EXERCISE DETAILS:
Return the records exactly as they stand, and keep the pictures out of the copy.

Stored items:
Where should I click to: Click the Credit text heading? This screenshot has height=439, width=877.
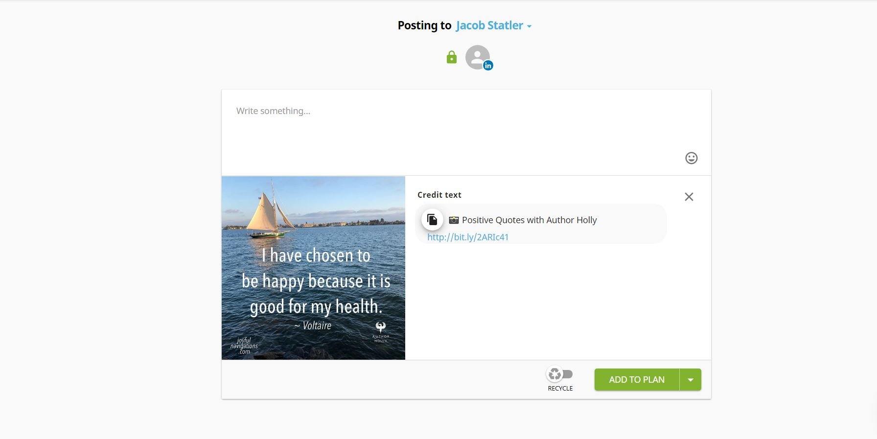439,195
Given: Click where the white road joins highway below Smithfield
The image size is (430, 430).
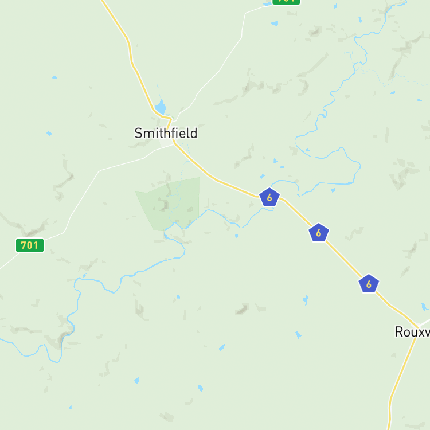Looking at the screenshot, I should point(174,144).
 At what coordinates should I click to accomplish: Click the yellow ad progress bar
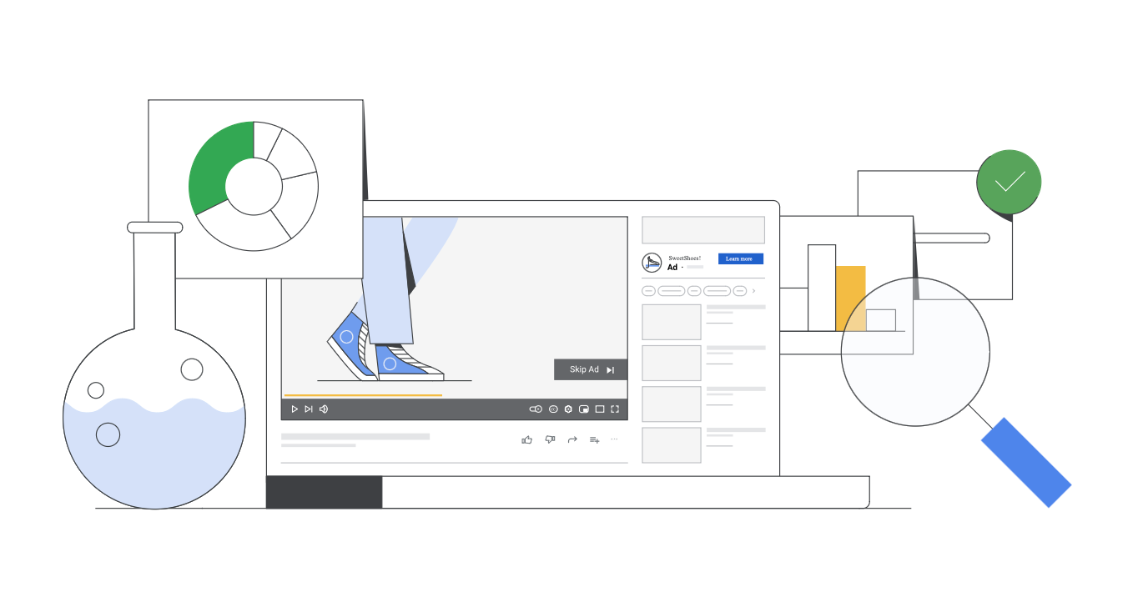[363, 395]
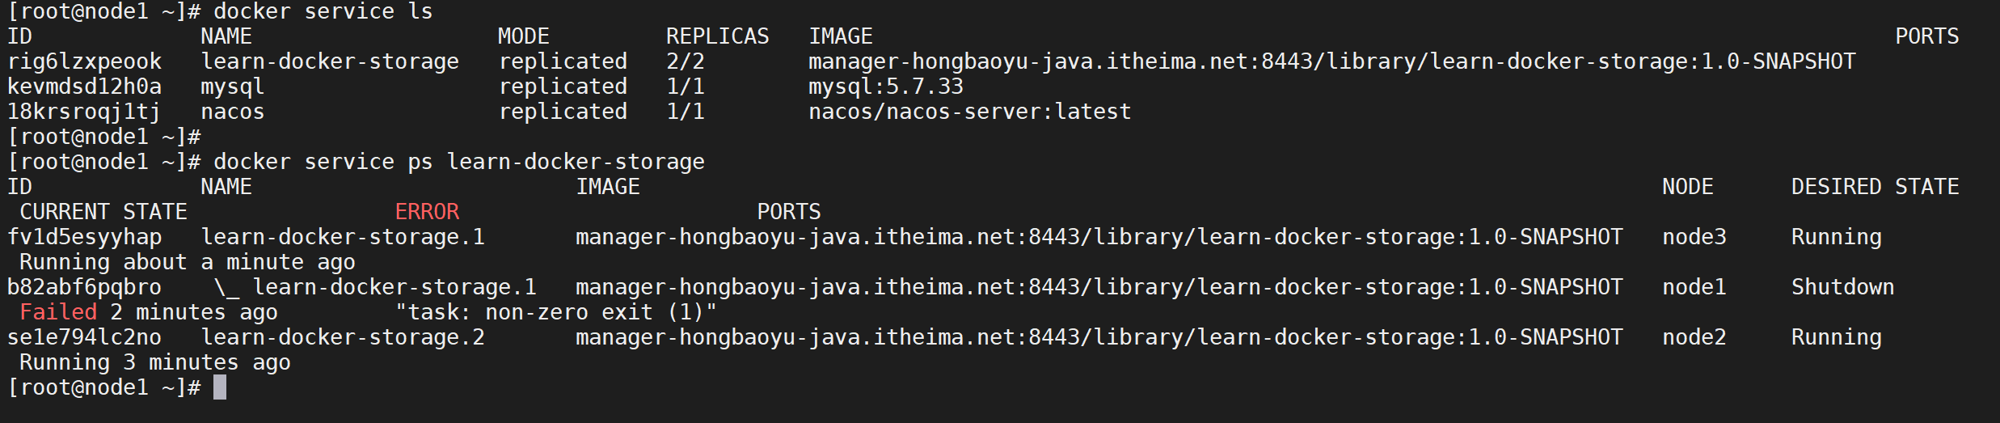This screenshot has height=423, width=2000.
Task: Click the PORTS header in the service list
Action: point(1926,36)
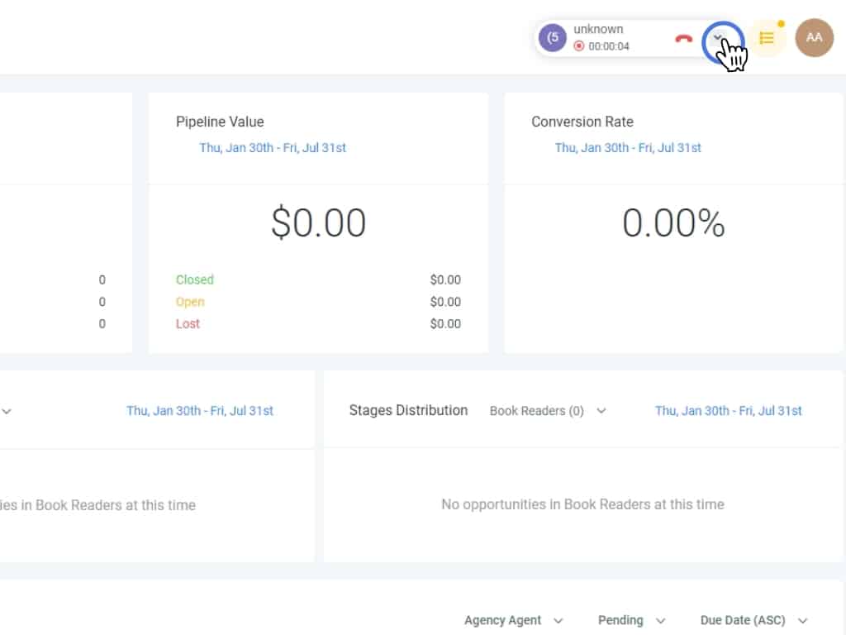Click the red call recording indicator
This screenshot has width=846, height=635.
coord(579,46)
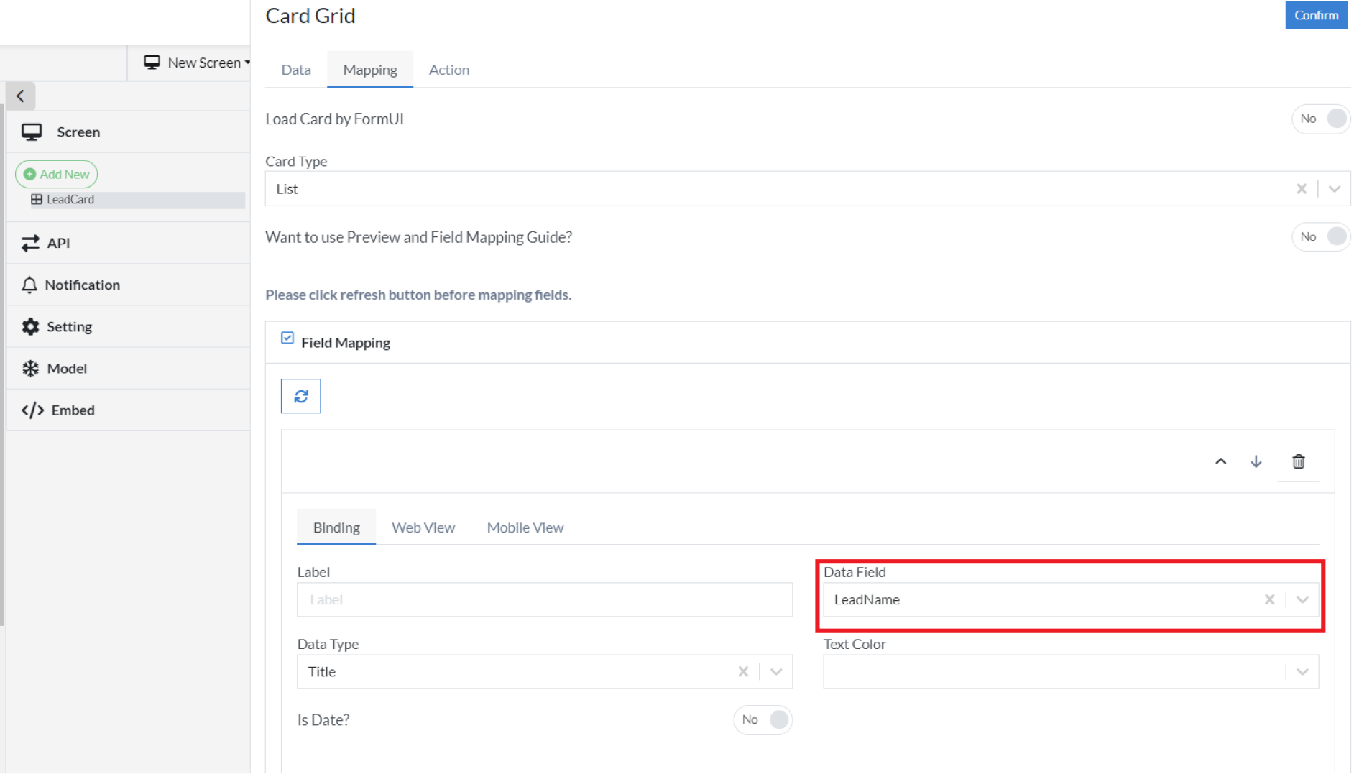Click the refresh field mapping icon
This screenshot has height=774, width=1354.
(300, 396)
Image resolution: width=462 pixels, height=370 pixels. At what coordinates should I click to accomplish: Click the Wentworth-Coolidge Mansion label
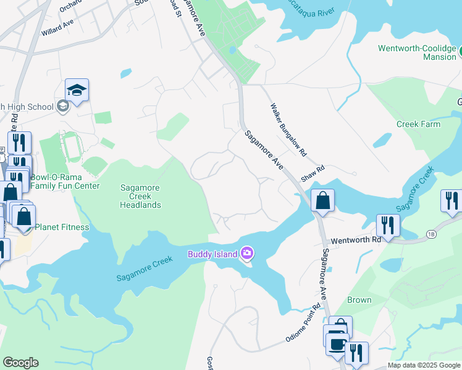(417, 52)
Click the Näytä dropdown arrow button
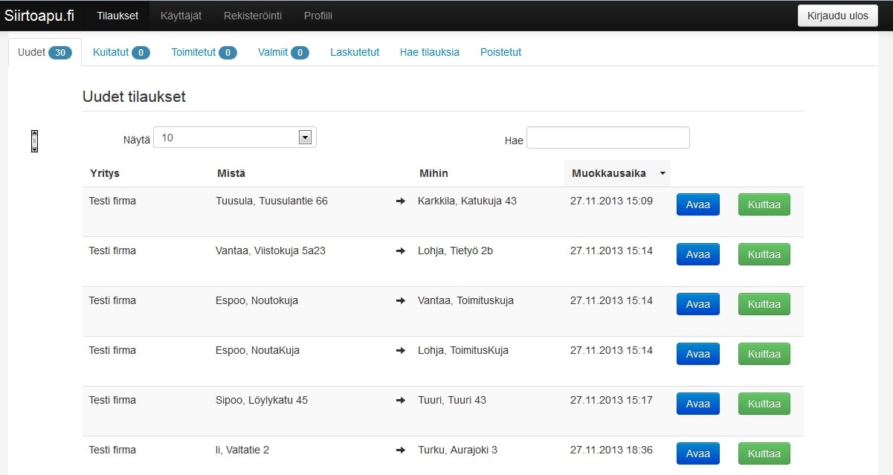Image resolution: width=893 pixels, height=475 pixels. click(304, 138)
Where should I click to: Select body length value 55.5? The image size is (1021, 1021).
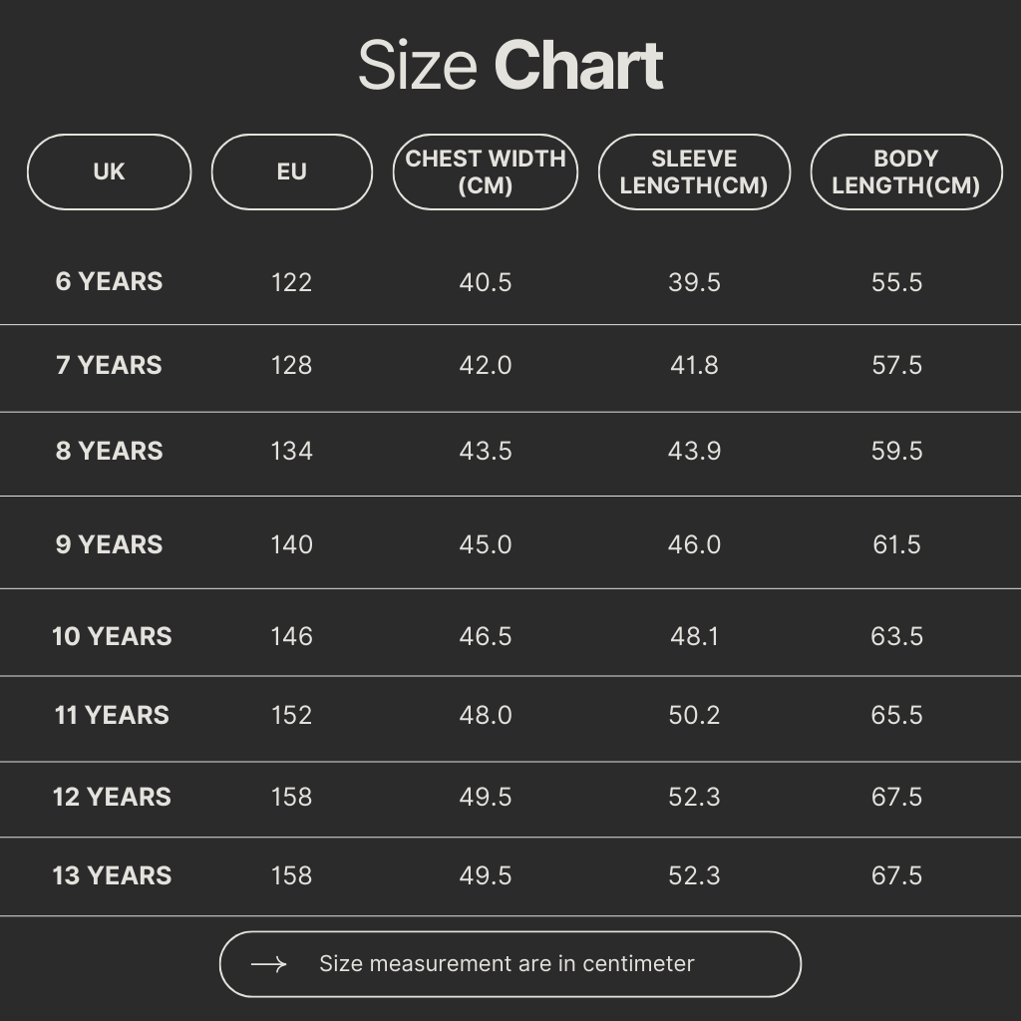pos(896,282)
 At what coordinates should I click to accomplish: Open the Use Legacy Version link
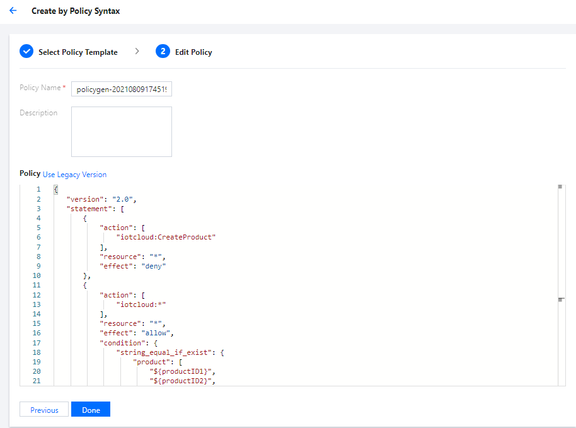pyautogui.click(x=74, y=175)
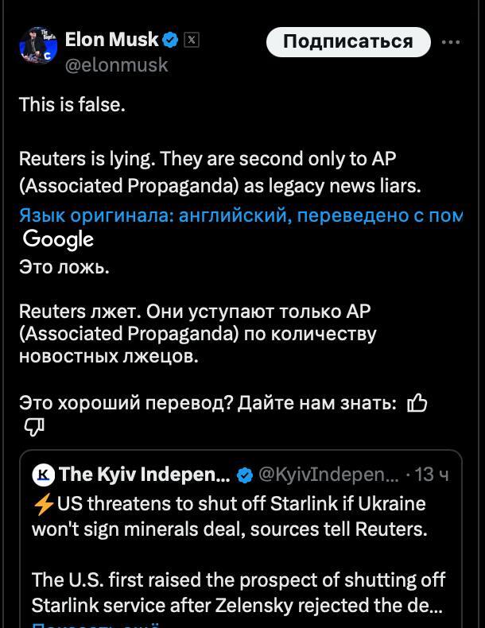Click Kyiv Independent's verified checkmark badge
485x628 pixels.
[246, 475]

WRITTEN SOLUTION:
Where should I click to: Click the Credit text heading? This screenshot has height=439, width=877.
439,195
Given: Click where the white road joins highway below Smithfield
The image size is (430, 430).
Looking at the screenshot, I should point(174,144).
 At what coordinates should I click to accomplish: Click the yellow ad progress bar
[363, 395]
This screenshot has height=423, width=2000.
Task: Click the PORTS header in the service list
Action: point(1926,36)
Click the red call recording indicator
This screenshot has width=846, height=635.
coord(579,46)
Click the refresh field mapping icon
This screenshot has height=774, width=1354.
(300, 396)
Image resolution: width=462 pixels, height=370 pixels. At what coordinates should I click to accomplish: Click the Wentworth-Coolidge Mansion label
(417, 52)
Click the Näytä dropdown arrow button
Image resolution: width=893 pixels, height=475 pixels. click(304, 138)
Where should I click to: Select body length value 55.5? The image size is (1021, 1021).
pos(896,282)
 At what coordinates should I click to accomplish: Open the Use Legacy Version link
pyautogui.click(x=74, y=175)
Click Kyiv Independent's verified checkmark badge
485x628 pixels.
[246, 475]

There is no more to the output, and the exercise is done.